Faludi's interviewees hew to this silence, and I wonder if that isn't part
of their trouble. Again, I think economics matters in this silence today. The
ideology of work in modern society puts great emphasis on independence, on
treating oneself entrepreneurially--but if you treat yourself as an independent
agent, you don't establish much emotional connection to other people. It's the
same problem: If you don't acknowledge you need them, they are not going to
care much about you. Unlike Shoshana, I don't see the modern economy in fact
giving people more independence; as she herself has shown, experiences such as
working from home via the computer often plunge people into situations where
they are more tightly monitored than if they were working in a traditional
office. So perhaps part of the trouble with conceiving of strength as autonomy
is that it makes people feel actually worse about the tangled web of
dependencies that in fact rule their lives. Men in particular.
This insight isn't really mine.

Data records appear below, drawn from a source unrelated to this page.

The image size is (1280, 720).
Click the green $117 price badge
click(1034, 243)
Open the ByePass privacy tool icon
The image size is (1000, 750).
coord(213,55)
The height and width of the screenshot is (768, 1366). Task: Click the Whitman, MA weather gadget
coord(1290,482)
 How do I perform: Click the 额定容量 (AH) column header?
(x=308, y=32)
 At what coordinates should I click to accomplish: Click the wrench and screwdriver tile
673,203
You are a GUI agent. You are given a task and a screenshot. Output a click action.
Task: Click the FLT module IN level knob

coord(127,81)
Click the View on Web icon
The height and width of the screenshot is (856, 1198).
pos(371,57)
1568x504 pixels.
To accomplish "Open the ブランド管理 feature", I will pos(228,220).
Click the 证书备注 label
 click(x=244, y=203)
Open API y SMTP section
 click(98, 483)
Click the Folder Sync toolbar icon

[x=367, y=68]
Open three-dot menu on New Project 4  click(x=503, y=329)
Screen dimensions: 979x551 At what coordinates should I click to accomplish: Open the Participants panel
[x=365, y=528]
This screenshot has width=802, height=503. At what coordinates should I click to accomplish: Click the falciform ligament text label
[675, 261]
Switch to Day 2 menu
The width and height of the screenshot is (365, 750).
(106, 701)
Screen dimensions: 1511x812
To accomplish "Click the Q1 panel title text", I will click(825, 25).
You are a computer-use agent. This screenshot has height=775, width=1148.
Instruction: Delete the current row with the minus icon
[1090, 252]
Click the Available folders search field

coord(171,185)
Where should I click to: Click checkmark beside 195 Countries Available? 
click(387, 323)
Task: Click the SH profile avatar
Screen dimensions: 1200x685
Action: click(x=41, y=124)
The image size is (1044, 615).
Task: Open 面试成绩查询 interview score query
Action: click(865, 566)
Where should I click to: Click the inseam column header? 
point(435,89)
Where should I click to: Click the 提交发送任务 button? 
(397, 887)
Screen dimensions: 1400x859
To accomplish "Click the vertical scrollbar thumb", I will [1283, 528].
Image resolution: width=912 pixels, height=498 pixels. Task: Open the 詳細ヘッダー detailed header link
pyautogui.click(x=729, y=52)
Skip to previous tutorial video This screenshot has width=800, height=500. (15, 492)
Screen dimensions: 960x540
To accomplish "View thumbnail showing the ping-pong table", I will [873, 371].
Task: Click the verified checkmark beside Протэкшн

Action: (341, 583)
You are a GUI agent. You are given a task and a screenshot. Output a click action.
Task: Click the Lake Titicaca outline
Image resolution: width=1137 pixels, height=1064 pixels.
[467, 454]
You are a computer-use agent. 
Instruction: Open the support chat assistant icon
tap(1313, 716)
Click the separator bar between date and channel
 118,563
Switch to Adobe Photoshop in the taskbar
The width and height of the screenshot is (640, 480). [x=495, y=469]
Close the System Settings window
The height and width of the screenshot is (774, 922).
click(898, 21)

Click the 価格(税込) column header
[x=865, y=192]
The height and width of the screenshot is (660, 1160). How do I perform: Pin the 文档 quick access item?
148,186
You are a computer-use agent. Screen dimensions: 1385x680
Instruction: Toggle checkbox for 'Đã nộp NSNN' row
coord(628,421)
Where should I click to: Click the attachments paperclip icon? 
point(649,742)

The psychologist Carol Gilligan, in her fine
book In a Different Voice , has probed the destructive consequences of
manly silence--for men themselves as much as for the women and children who
fall under the spell of this silence. In fact, making issues of dependence
overt and legitimate requires a great deal of personal strength: You need to
know what you need, and you need to figure out whether someone else can help
you. I missed at the end of Faludi's study a discussion of this dynamic of
masculinity, though the problem surfaces in her interviews again and again.
I'd like to end this discussion, however, by saying that, perhaps unlike
Shoshana, I think Stiffed is an admirable, serious, and humane book. It
records the dead-end society has put men into as workers, parents, and
citizens. Stiffed is blessedly free of jargon, and full of telling
detail. Its analysis is meant to provoke debate, and will continue to do so. I
think people should read it and argue with it.